> _DIRECTIONS FOR THIS TASK_: Rewrite the lines below as a numbered list, dropping any blank lines and leaving the pictures out.

(Entries showing where items appear)
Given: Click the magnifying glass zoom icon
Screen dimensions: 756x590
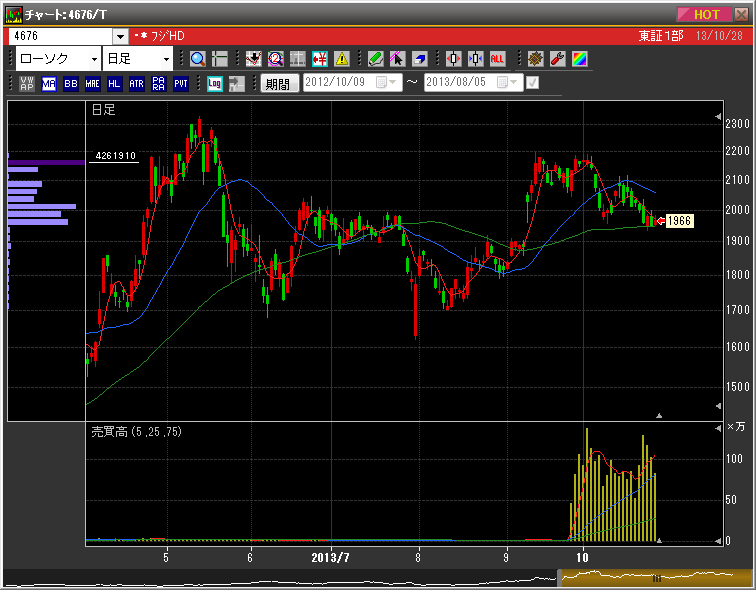Looking at the screenshot, I should (197, 59).
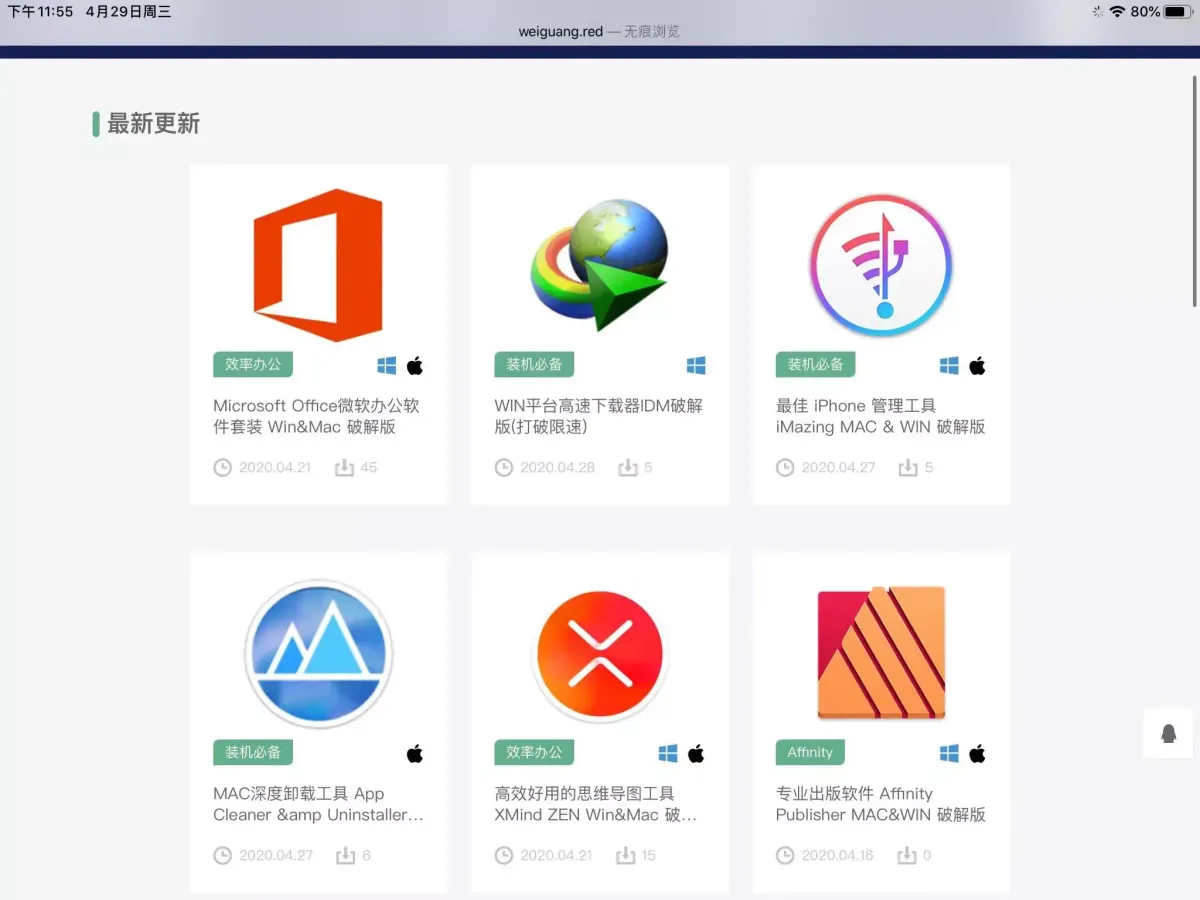1200x900 pixels.
Task: Open the WIN平台高速下载器IDM破解版 title link
Action: click(x=598, y=416)
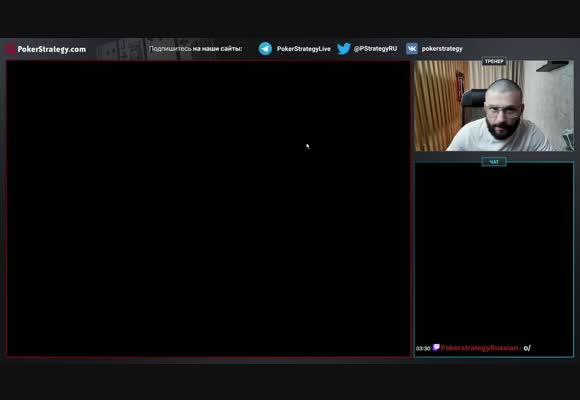
Task: Click the mouse pointer in black screen
Action: [308, 147]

> _ANSWER TO THIS PROBLEM_:
1. Given: Click the magnifying glass zoom icon
2. Screen dimensions: 756x590
3. Looking at the screenshot, I should (197, 59).
4. 1200x900 pixels.
5. Task: Open the WIN平台高速下载器IDM破解版 title link
6. Action: click(x=598, y=416)
7. Task: Click the mouse pointer in black screen
8. Action: [308, 147]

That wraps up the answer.